Your goal:
With the pictures omitted, output word for word the lines from the one containing "Task: Click the slash separator after 作品" through the end of the records.

Input for this task:
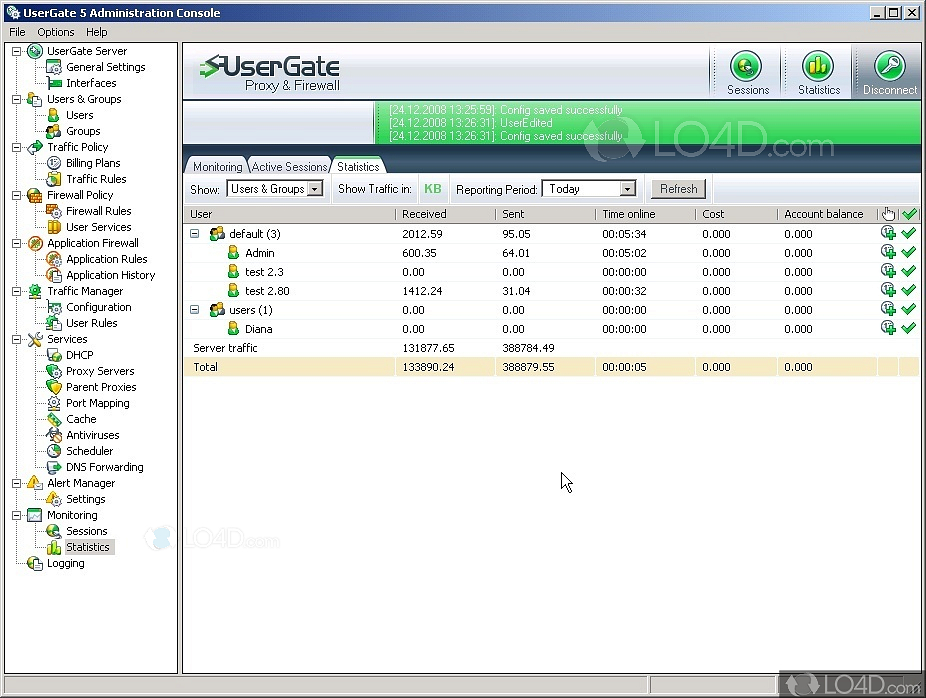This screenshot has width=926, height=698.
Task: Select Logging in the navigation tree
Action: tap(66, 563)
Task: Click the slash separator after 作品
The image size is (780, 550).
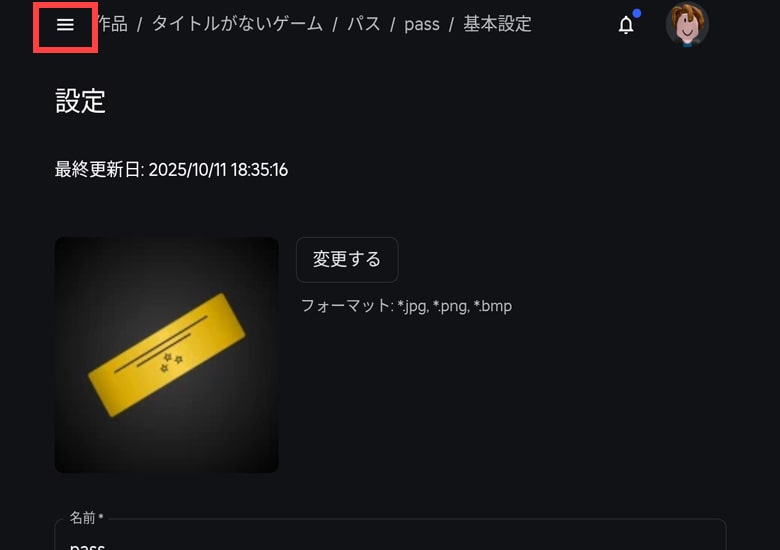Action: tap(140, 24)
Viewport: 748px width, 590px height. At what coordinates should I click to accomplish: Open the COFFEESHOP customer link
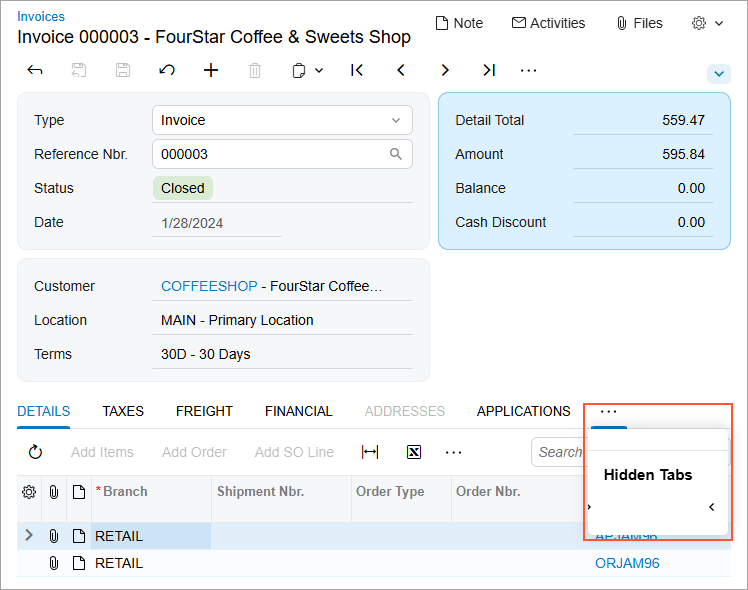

Answer space:
Task: Click the slash separator after 作品
The image size is (780, 550).
Action: tap(140, 24)
Viewport: 748px width, 590px height. At what coordinates should I click to accomplish: Open the COFFEESHOP customer link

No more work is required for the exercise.